BEGIN QUOTED PASSAGE

On May 29, 1940, the F-4U Corsair made its first flight.  The Corsair would go on to great success in its combat career, shooting down 11 Japanese airplanes for every Corsair shot down.  Here we list the 10 best fighter airplanes of all time, from World War I to today.  As always, we welcome your opinions as to what other fighters deserve mention.  So, as a question for my students (and subscribers), which fighter plane do you think is the best of all time?  Please let us know in the comments section below this article.

Digging Deeper

10. Vought F4U Corsair, 1942.

Built from 1942 to 1953, a longer production run than any other piston engine American fighter, 12,571 of these great planes were built.  Some were still flying in front line duty until 1979.  Of all the planes listed here, the Corsair was probably the best fighter bomber of its era, while also being the unmatched champion of the Pacific during World War II.

9.  North American F-86 Sabre, 1949.

In service until 1994 the 45 year lifespan of this great fighter jet speaks for itself.  America’s first swept wing jet fighter, the F-86 was the premier fighter of the Korean War, reported to have a 10 to 1 kill ratio over Soviet produced MiG-15’s.  Later scholars found the real ratio to be around 2 to 1, perhaps due to the inexperience of Chinese and Korean pilots.  The F-86 had a production run of 9860 planes, the most of any Western fighter jet.  The arch enemy of the F-86 was the MiG-15, and the merits of each were and are hotly debated.  Distinct advantages of the F-86 were its dive speed, control at max speed, and air brakes.

8.  Fokker D VII, 1918.

Although  introduced late in the war, 3300 were built, and if Baron Manfred von Richthofen had not died he would have flown this fighter in combat.  Clearly the best all around German fighter of the World War I, the allies were eager to commandeer all that remained at the end of the war.  The 750 D VII’s built with the BMW engine had more horsepower and better performance than the Mercedes engined planes.  This fighter replaced the Fokker Triplane (Dreidecker) as the premier German fighter (only 320 Triplanes had been built).

END QUOTED PASSAGE
BEGIN SUPPLIED INFORMATION

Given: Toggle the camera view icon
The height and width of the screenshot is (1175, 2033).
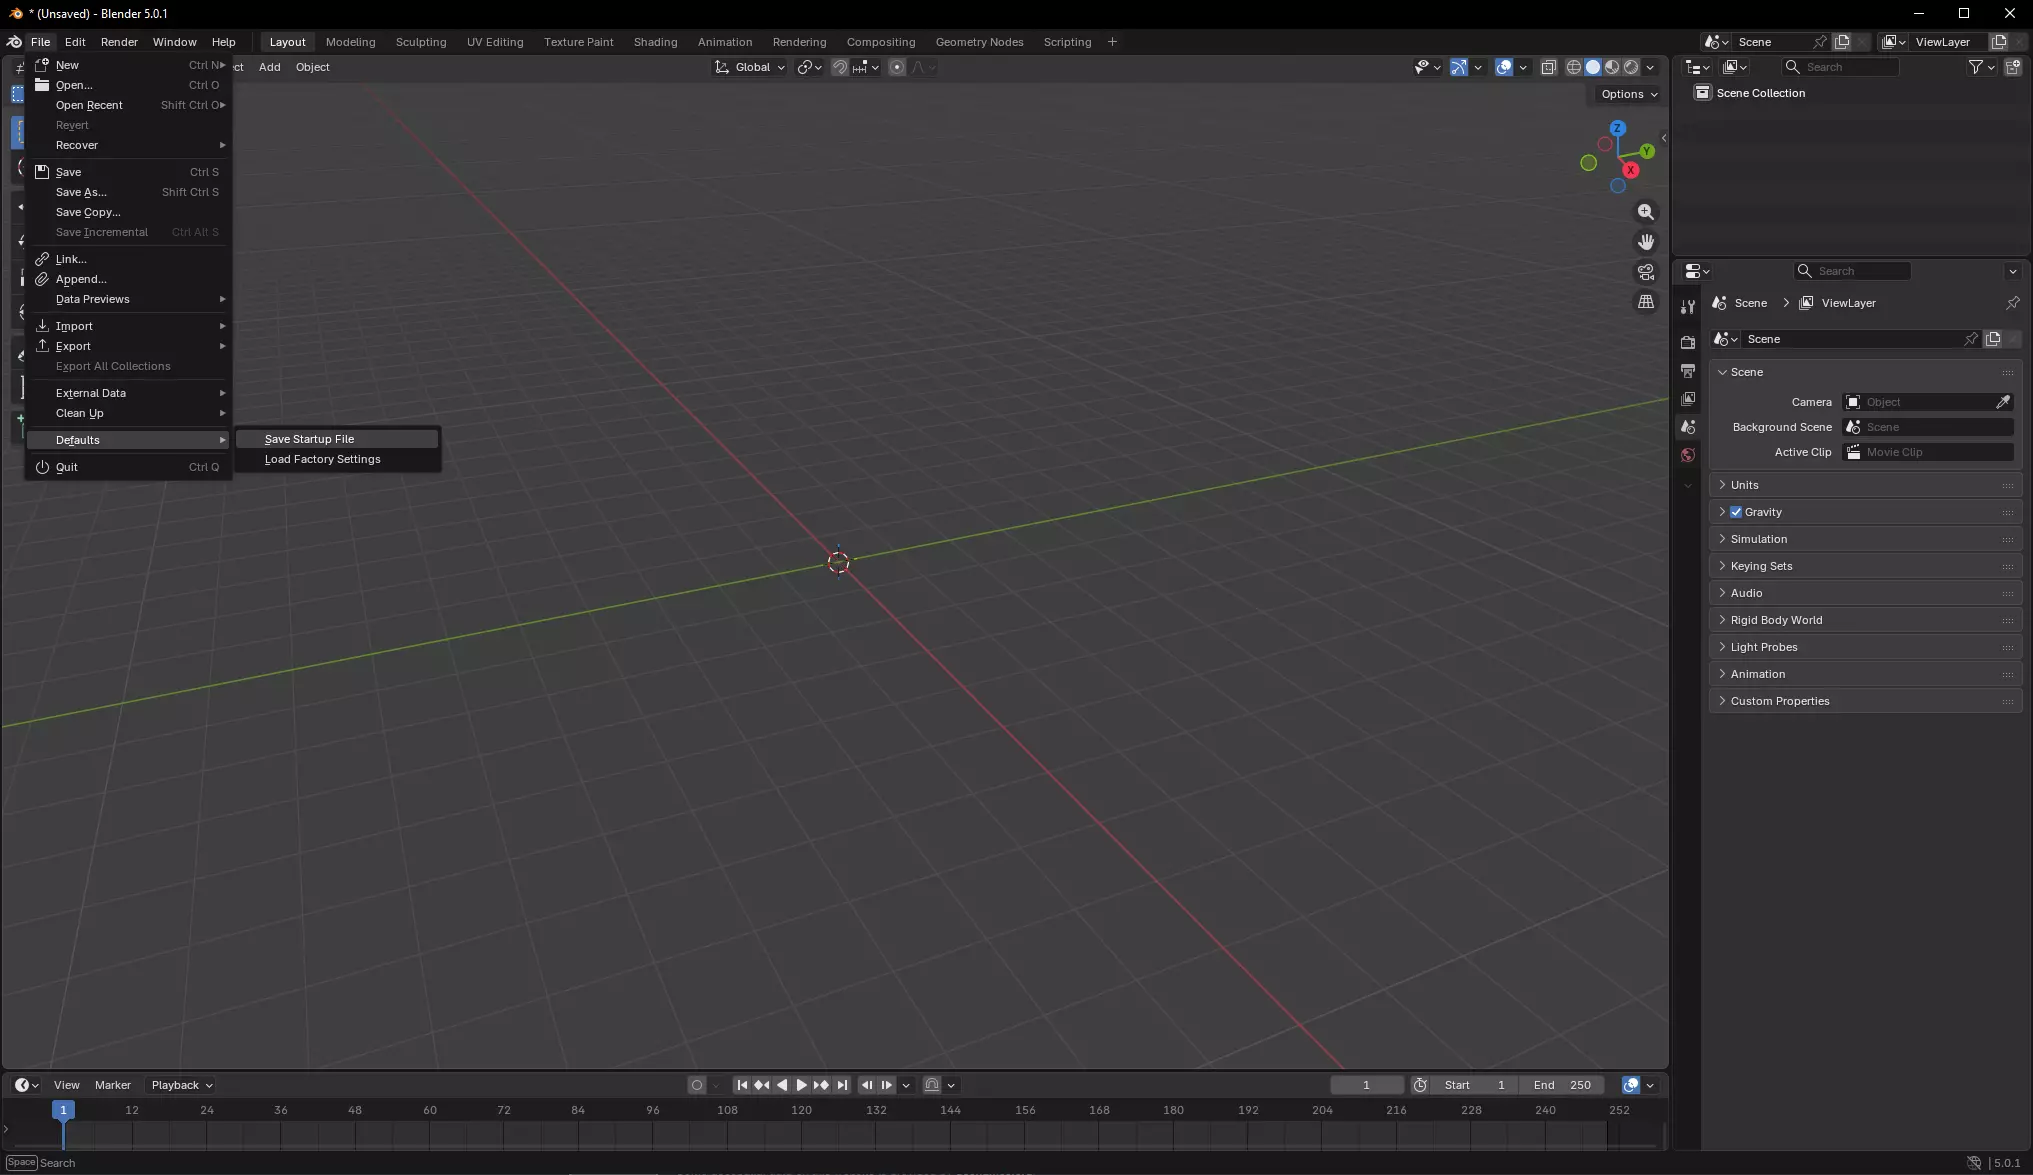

END SUPPLIED INFORMATION

## REQUEST 1
Answer from the fighter plane article:
(a) How many Corsairs were built?
(b) What kill ratio did later scholars find for the F-86 over the MiG-15?
(c) How many Fokker D VIIs were built with the BMW engine?
## REQUEST 2
Resume the fighter plane article after its last sentence, keeping the same style.
The material that comes after the fighter plane article is unrelated to it.

## RIGHT ANSWER 1
(a) 12,571
(b) Around 2 to 1
(c) 750

## RIGHT ANSWER 2
7.  Sopwith Camel, 1917.

Technology was moving way too fast for any World War I era fighters to have a long production run, but the Camel was around long enough for almost 5500 of them to be built.  The Camel had 2 machine guns firing through the propeller, a huge advantage over previous fighters that often had 1 machine gun mounted on the top wing, awkward to aim, reload, and clear jams.  The Camel shot down more enemy airplanes than any other allied fighter, making it the king of the allied WW I fighters.

6.  Mitsubishi A6M Zero, 1940.

Mitsubishi A6M3 Zero Model 22 (N712Z), used (with the atypical green camouflage shown) in the film Pearl Harbor.  Photograph by Kogo.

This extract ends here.